The appointment of a man as Scotland’s first period dignity officer made headlines across the globe.
The hiring of Dundonian Jason Grant to the pioneering Tayside role sparked outrage – with tennis legend Martina Navratilova calling it “f***ing ridiculous”.
News of the position – which saw The Courier’s coverage highlighted by The Washington Post – emerged as Scotland became the first country in the world where public institutions are legally enforced to provide free period products.
As controversy raged, Dundee City Council leader John Alexander called for calm and more context, adding: “Male midwives are not controversial, but there is no doubting that they have no experience of child birth.”
That remark led to many asking: Should the vacancy have been limited to female applicants by applying part of the Equality Act 2010?
We asked dispute resolution specialist John Kydd and employment law expert Ken Glass, both of Gilson Gray LLP in Dundee, for their verdict. This is what they told us.
To answer this, one must consider the job description and what is to be expected of a person fulfilling that role.
If for example, the role involves the discussion, or even demonstration of period products with young girls and women of all ages and faiths then it must be questioned whether, for example young women, women with religious beliefs, or vulnerable women would be comfortable discussing or having period products demonstrated to them by a man having regard to issues of privacy and decency.
It could be argued that it was necessary for a woman to be appointed if the appointment of someone other than a woman would result in the purpose of the project being defeated.
However, if the job was one of a high level nature – which did not involve the face to face interaction with those seeking support through the project – then it might be argued that it was preferable but not necessary for a woman to be appointed.
It is not immediately clear whether the decision-making body that made the appointment gave any consideration to making the post restricted to women or whether any legal advice was sought prior to the advertisement being placed for the post to determine if this would have been possible.
What does the law say?
The Equality Act 2010 generally makes it illegal to discriminate in relation to the jobs market on the basis of; age, gender reassignment, being married or in a civil partnership, being pregnant or on maternity leave, disability, race including colour, nationality, ethnic or national origin, religion or belief, sex or sexual orientation.
These are collectively known as “protected characteristics”.
There is, however, an exception to this where an employer can advertise a post specifically stating that only persons with a particular protected characteristic need apply.
This is known as Genuine Occupational Requirement (GOR) and is covered in Schedule 9 of the Equality Act 2010.
In general terms, some jobs can be restricted to people, for example of a certain sex.
But this must be a proportionate means of achieving a legitimate aim.
The test in relation to this is one based on necessity rather than simply a preference.

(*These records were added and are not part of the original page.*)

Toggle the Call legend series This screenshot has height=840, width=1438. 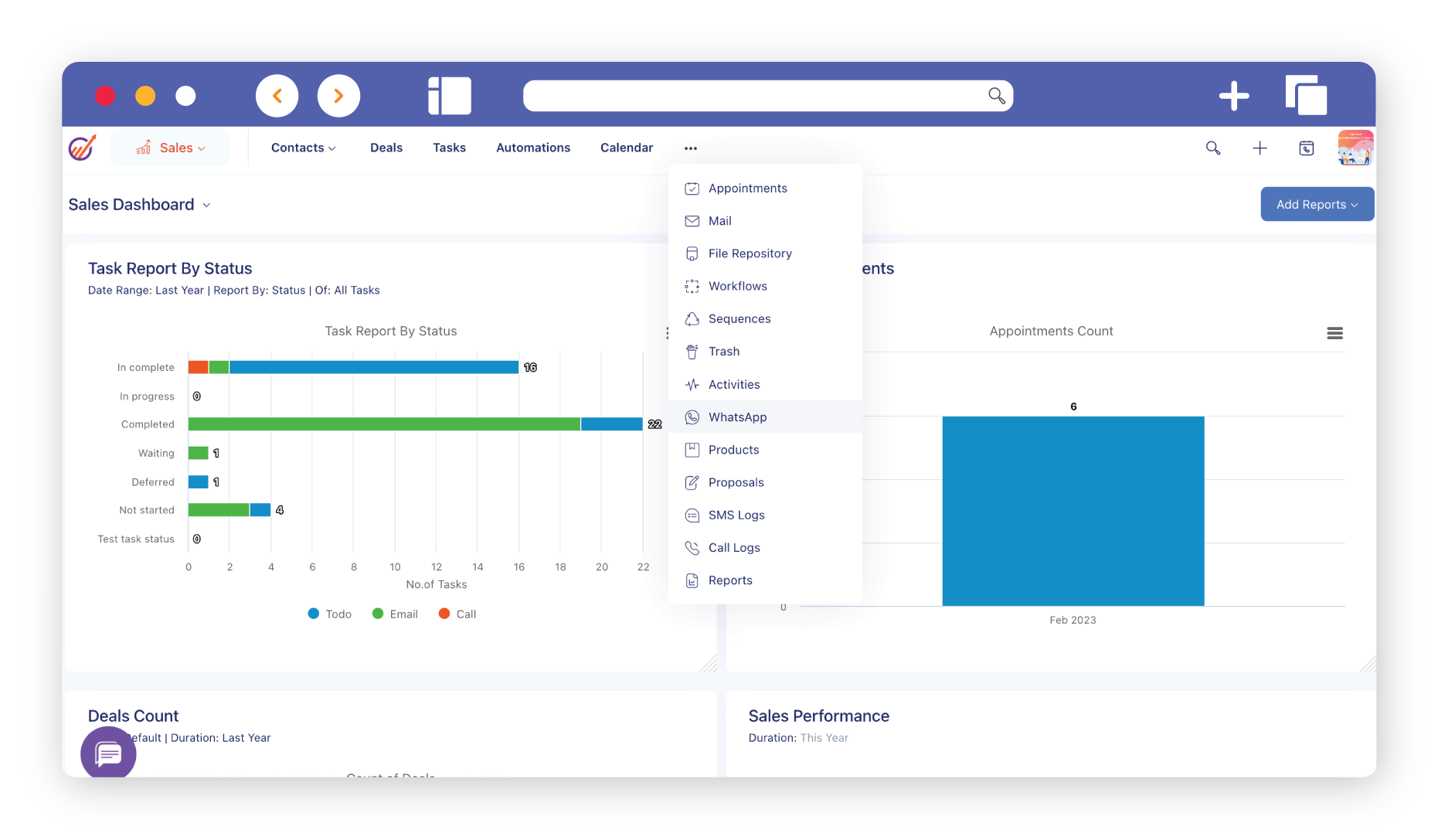coord(457,614)
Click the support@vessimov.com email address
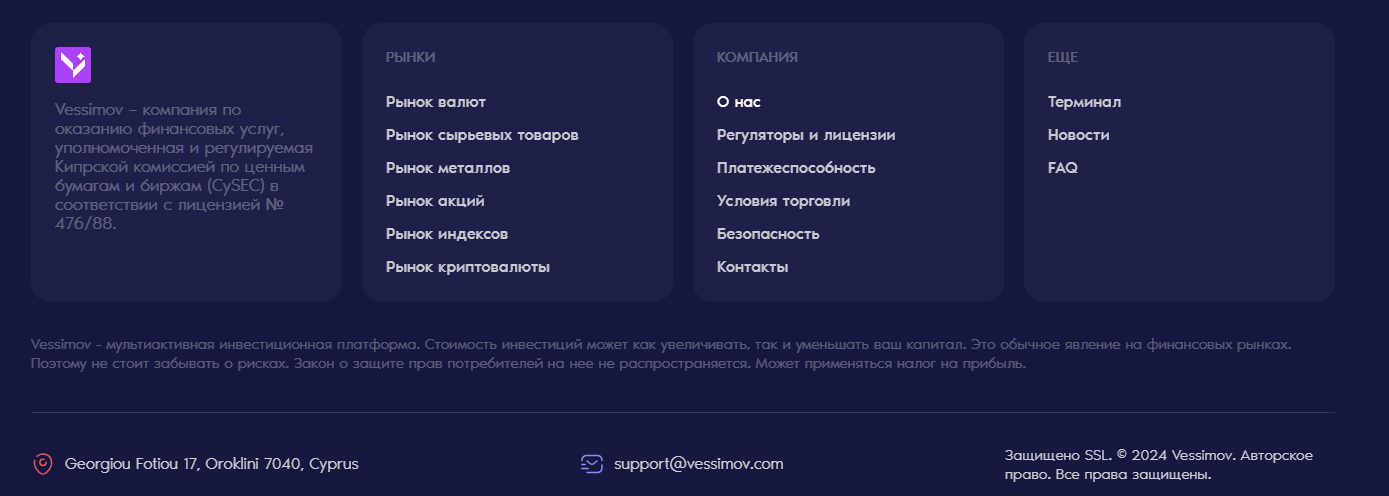1389x496 pixels. point(699,464)
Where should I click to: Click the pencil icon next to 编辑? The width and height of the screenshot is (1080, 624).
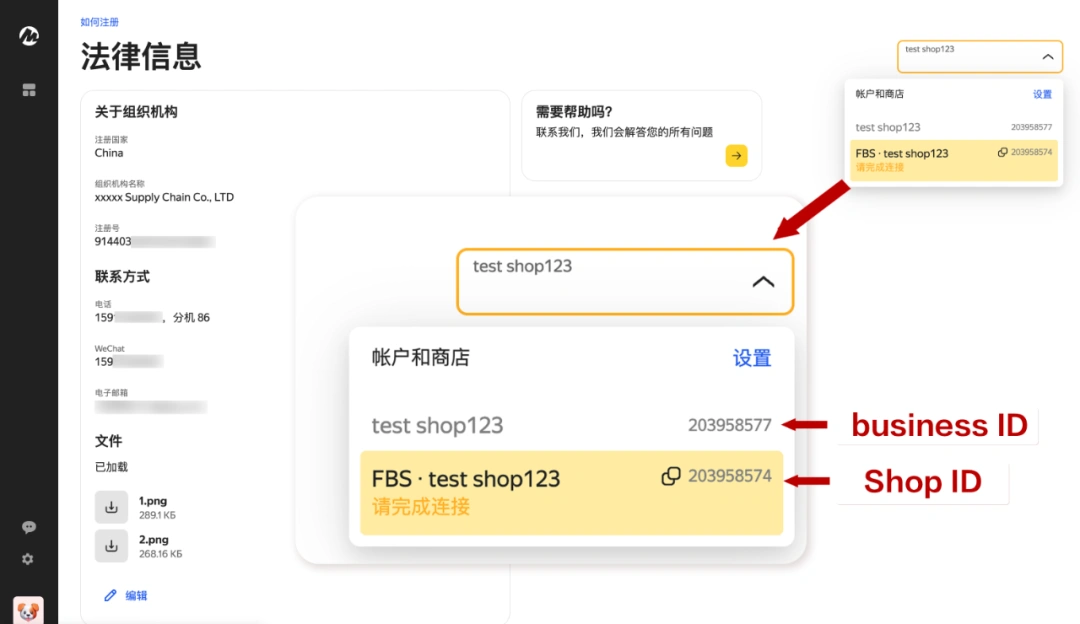click(110, 593)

In other words, the job must need the restriction rather than it simply being something that would be rather nice to have.
Some of the most common examples found in textbooks are a female counsellor in a woman’s refuge or a female social worker at a girl’s home.
Further examples relate to female or male attendants in lavatories and female or male attendants in changing rooms.
If an employer was to advertise a post and stated that “only women need apply” this could be challenged in a discrimination case and the burden of proving the restriction of the post to women was justified will rest with the employer.